Me lo ricordo bene, quel momento pieno di cose, a cavallo fra la maturità e i primi corsi.

A Biologia poi facevano i precorsi quindi non avevamo le vacanze eterne degli amici di scienze politiche o giurisprudenza o lettere i cui corsi iniziavano a novembre.

A settembre Pisa era accesa, per noi matricole confuse e spaventate, dallo zaino e dai quaderni che ancora sapevano di liceo.

Mi hanno scritto, alcune ragazze, dei loro pensieri prima della nuova vita, e mi ha fatto enormemente piacere.
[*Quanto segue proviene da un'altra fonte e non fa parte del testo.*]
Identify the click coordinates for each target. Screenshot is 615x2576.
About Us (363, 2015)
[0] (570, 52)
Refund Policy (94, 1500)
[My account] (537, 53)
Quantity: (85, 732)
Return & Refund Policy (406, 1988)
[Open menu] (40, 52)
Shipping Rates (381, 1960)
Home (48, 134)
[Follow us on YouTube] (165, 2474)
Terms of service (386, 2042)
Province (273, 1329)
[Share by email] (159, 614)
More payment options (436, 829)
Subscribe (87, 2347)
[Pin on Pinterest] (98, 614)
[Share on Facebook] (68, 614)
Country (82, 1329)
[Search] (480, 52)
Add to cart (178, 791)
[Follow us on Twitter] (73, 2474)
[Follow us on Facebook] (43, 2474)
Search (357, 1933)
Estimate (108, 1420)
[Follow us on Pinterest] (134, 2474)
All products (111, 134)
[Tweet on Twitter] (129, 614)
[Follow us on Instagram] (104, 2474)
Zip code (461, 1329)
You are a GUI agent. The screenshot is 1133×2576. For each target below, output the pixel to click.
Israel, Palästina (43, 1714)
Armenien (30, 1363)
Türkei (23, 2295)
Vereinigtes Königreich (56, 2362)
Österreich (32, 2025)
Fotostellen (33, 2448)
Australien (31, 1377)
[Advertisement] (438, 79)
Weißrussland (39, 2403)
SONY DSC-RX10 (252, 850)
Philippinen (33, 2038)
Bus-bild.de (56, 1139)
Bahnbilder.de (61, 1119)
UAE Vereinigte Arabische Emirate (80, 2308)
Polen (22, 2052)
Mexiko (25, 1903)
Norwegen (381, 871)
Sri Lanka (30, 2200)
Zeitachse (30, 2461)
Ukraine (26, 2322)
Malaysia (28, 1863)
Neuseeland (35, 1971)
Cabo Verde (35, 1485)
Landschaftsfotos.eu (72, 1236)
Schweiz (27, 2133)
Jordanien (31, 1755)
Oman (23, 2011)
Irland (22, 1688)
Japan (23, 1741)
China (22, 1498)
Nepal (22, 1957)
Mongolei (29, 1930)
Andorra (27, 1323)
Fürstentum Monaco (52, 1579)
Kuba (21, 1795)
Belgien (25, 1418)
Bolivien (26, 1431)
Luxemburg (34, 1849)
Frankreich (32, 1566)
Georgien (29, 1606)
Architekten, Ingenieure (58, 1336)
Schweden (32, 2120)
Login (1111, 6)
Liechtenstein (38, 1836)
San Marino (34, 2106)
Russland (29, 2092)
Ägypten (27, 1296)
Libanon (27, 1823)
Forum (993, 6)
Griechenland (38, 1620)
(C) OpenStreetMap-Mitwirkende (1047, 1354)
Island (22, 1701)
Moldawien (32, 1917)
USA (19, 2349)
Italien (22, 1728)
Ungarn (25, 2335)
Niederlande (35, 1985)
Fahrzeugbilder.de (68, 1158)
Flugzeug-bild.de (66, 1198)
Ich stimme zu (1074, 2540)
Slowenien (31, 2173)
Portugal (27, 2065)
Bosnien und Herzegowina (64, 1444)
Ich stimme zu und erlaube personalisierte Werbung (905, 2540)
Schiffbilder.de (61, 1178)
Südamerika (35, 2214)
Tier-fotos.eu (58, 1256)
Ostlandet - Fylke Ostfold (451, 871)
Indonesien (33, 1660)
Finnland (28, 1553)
Come un nuotatore che lascia la riva ma ogni tanto guarda indietro per ricordare da dove è venuto e quanta strada abbia fatto.

Stamani torno a scuola, ci sono gli scrutini per i rimandati, e anche se a scEnze non è stato rimandato nessuno il consiglio di classe deve essere perfetto.

Sono contenta di tornare, sono contenta, fra poco, di rivedere i piccoli diventati grandi, le ragazze diventate donne, i ragazzi… Chissà, loro sorprendono sempre agli ultimi cento metri.

Settembre è tornato, i ragazzi crescono e se ne vanno e i professori restano sempre a scuola, eterni rimandati, a percorrere gli stessi corridoi con la testa e il cuore sempre nuovi.